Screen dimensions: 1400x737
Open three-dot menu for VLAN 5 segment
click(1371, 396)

...

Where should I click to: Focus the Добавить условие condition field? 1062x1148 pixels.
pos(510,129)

* * *

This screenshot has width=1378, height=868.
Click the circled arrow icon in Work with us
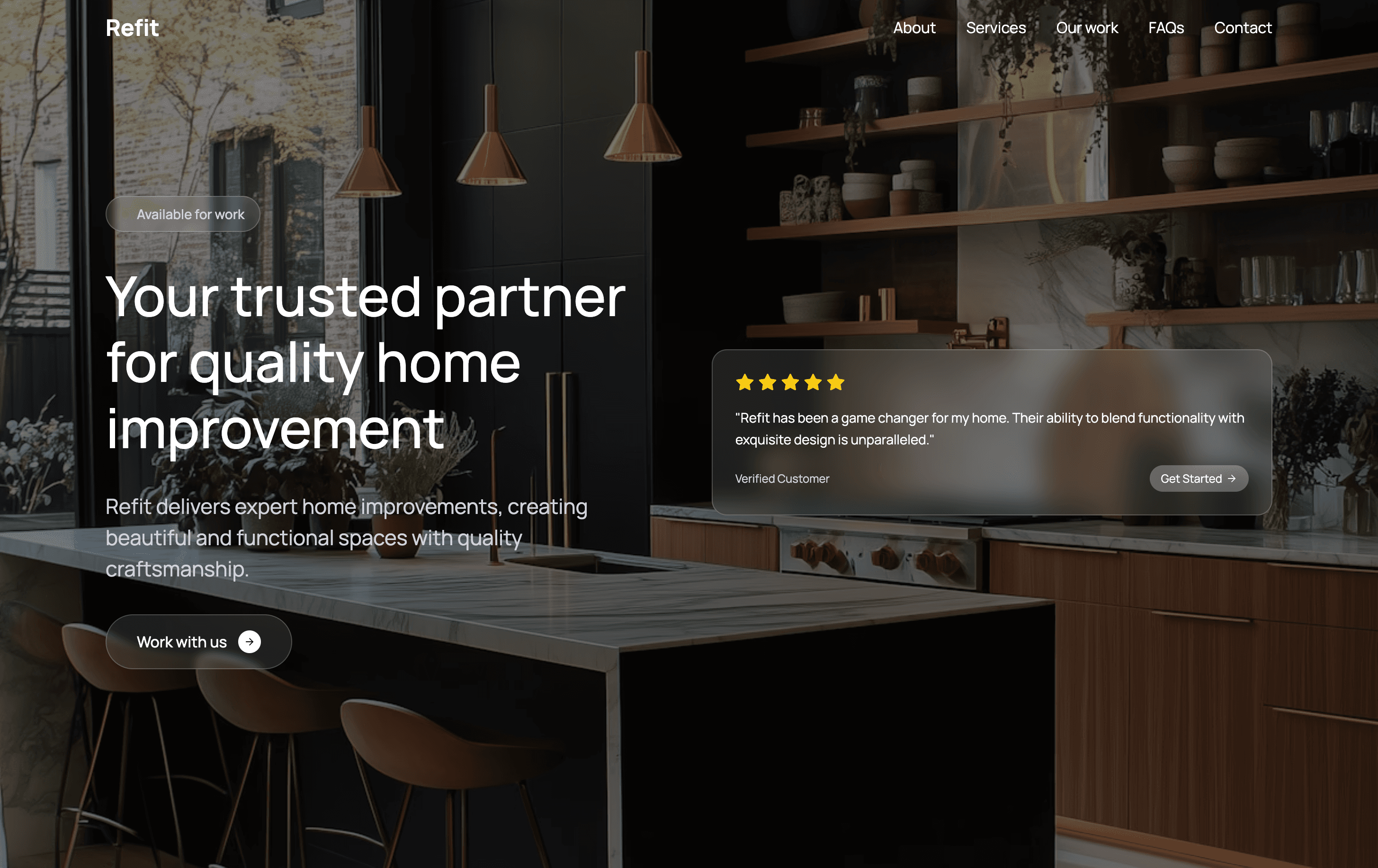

• [What is needed]: Reproduce word for word the material above, beginning with the line that contains "This screenshot has width=1378, height=868." and ending with the line that contains "Click the circled arrow icon in Work with us".

• [Solution below]:
This screenshot has width=1378, height=868.
Click the circled arrow icon in Work with us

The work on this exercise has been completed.